In 2006, Clint Eastwood directed, produced and scored Flags Of Our Fathers and Letters From Iwo Jima. The former functions as the American viewpoint of the Battle of Iwo Jima whereas the latter offers a look at the same event from Japan’s point of view.
Whatever those Yanks can do, the Brits can do better – and a decade later, apparently. In 2017, director Christopher Nolan set his high-stakes, pulse-pounding, masterfully directed and wholly unique war film out to the world which was simply titled Dunkirk. This film took its audiences and put them next to the near 400,000 soldiers and had the former experience the harrowing tale of the latter with a speech from Winston Churchill tying the film off quite neatly.
Director Joe Wright now tells us the story of Winston Churchill’s ascendance to power, his handling of the evacuation at Dunkirk and his leadership at times of war hoping we find some empathy for the man who formerly resided at 10 Downing Street.
To paraphrase Churchill, it was important that Joe Wright “didn’t bugger this film up” because the lay man’s patience with politicians wears thin pretty fast.
Darkest Hour begins with Britain’s Labour Party calling for former Prime Minister Neville Chamberlain’s resignation as it feels that his handling of the impending Nazi crisis is far from admirable. Against his will and better judgement, Chamberlain chooses the hard-nosed and abrasive Winston Churchill (Gary Oldman), the First Lord of Admiralty, as his successor as he is the only candidate both parties find themselves supporting.
The movie then chronicles the first month of Churchill’s tenure as the Prime Minister. With the allied forces of France and Holland surrendering to the Nazi wave, a country gripped by doubt and fear, and a section of Parliament looking to negotiate a peace treaty with the Fuhrer, Churchill is tasked with raising the morale of a dispirited nation while trying to turn a losing war around.

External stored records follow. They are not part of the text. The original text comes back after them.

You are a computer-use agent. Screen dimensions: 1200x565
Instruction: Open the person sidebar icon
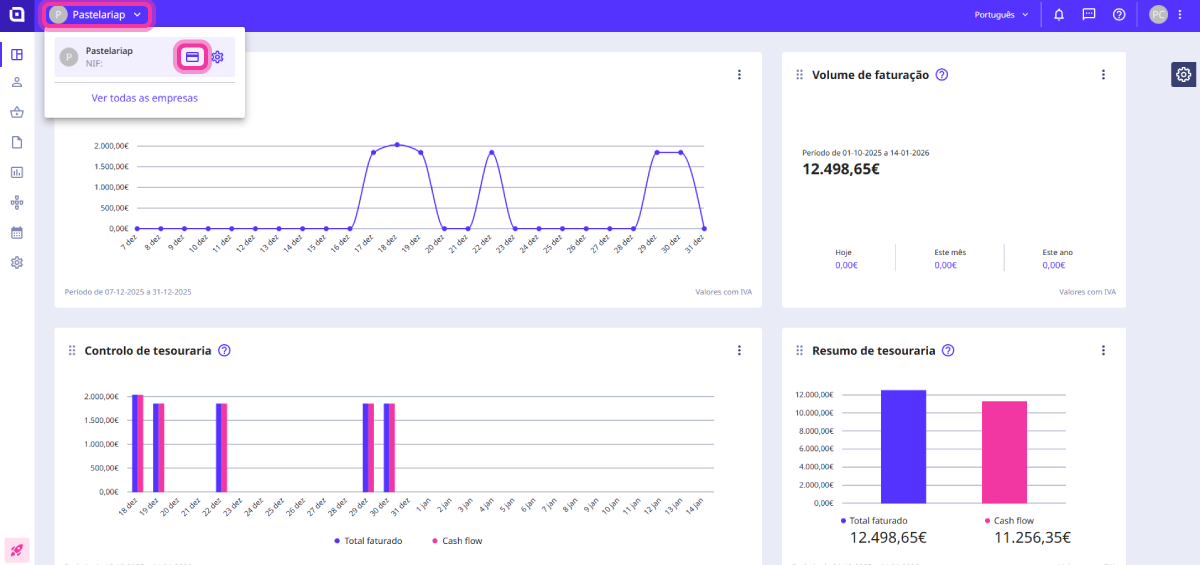pos(17,83)
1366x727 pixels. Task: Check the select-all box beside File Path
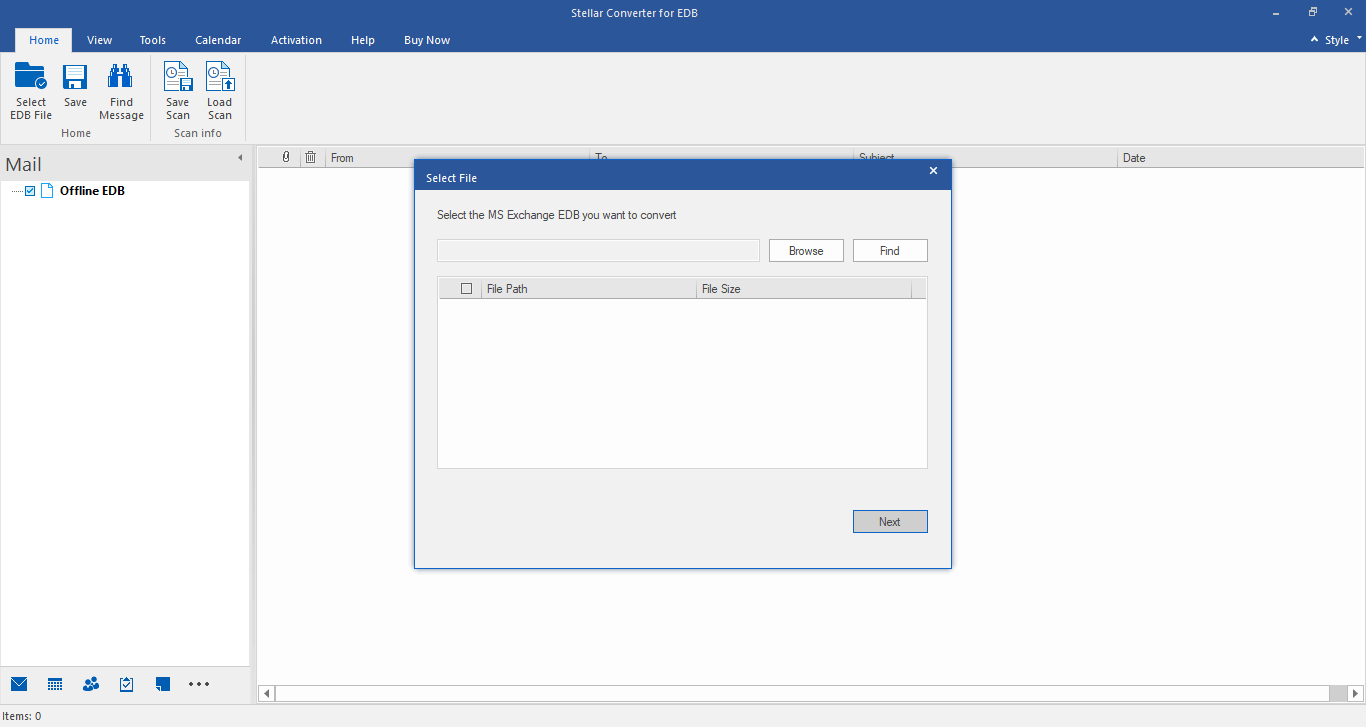(x=466, y=289)
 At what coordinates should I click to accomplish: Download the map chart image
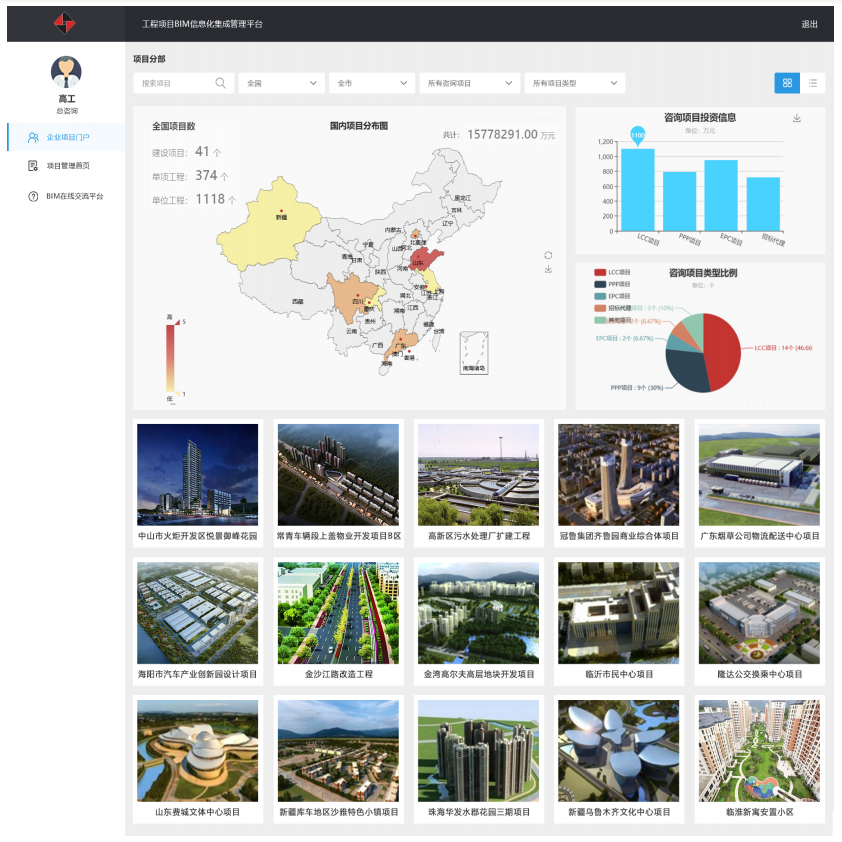click(548, 269)
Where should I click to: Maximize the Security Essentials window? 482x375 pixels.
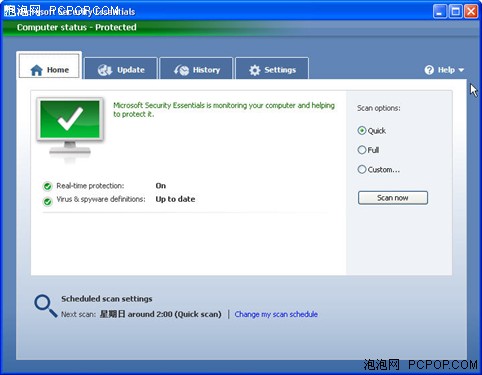(x=455, y=12)
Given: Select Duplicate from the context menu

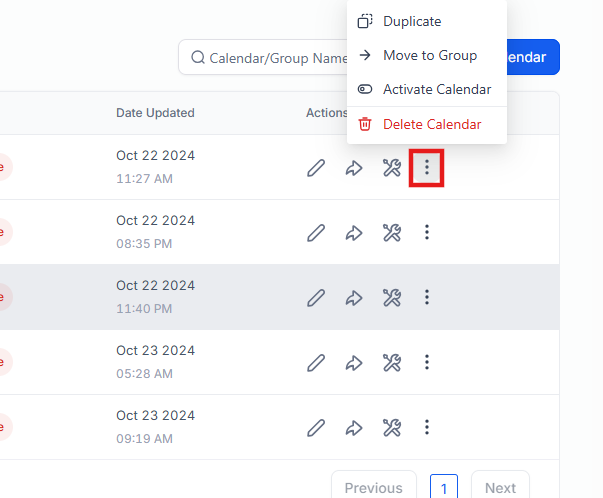Looking at the screenshot, I should pyautogui.click(x=411, y=21).
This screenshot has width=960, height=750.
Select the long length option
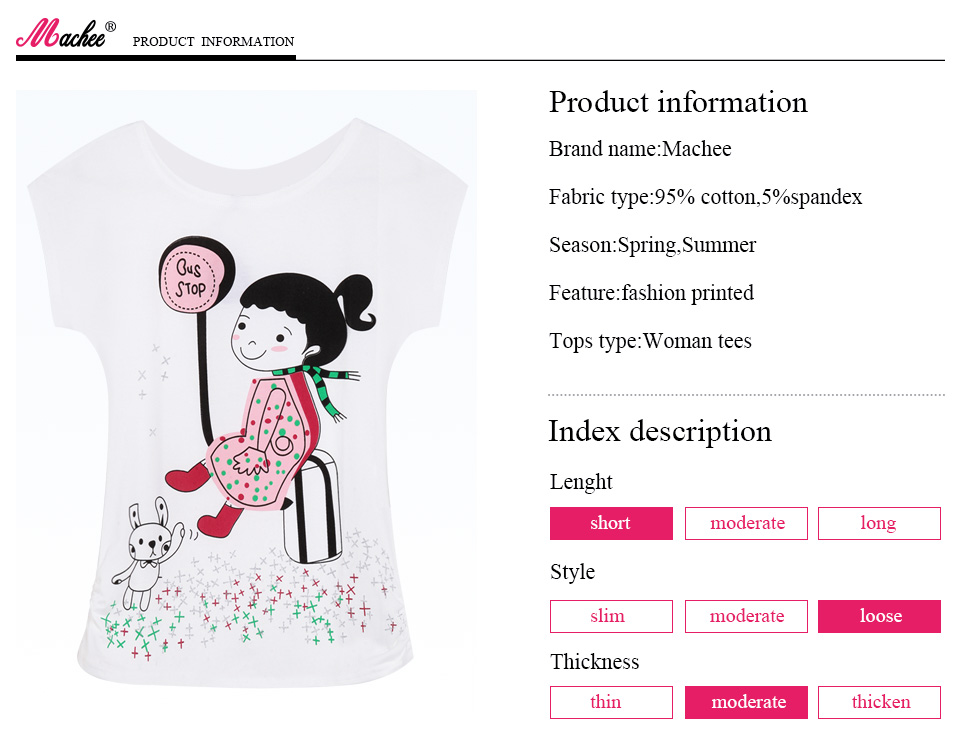coord(879,523)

The character of Winston Churchill in Darkest Hour can be compared to another one of Gary Oldman’s more enduring yet thankless characters, Commissioner Jim Gordon from The Dark Knight trilogy. Like Gordon, Churchill is the hero, strategist and statesman a set of people look to for guidance during wartime. The two characters share almost the same strategic acumen, steely resolve and putty-like moral malleability. Darkest Hour tirelessly works at showing the audience the pressures a man running the nation during a crisis deals with on a daily basis, and also how his style of leadership might not be suited for times before and after the crisis.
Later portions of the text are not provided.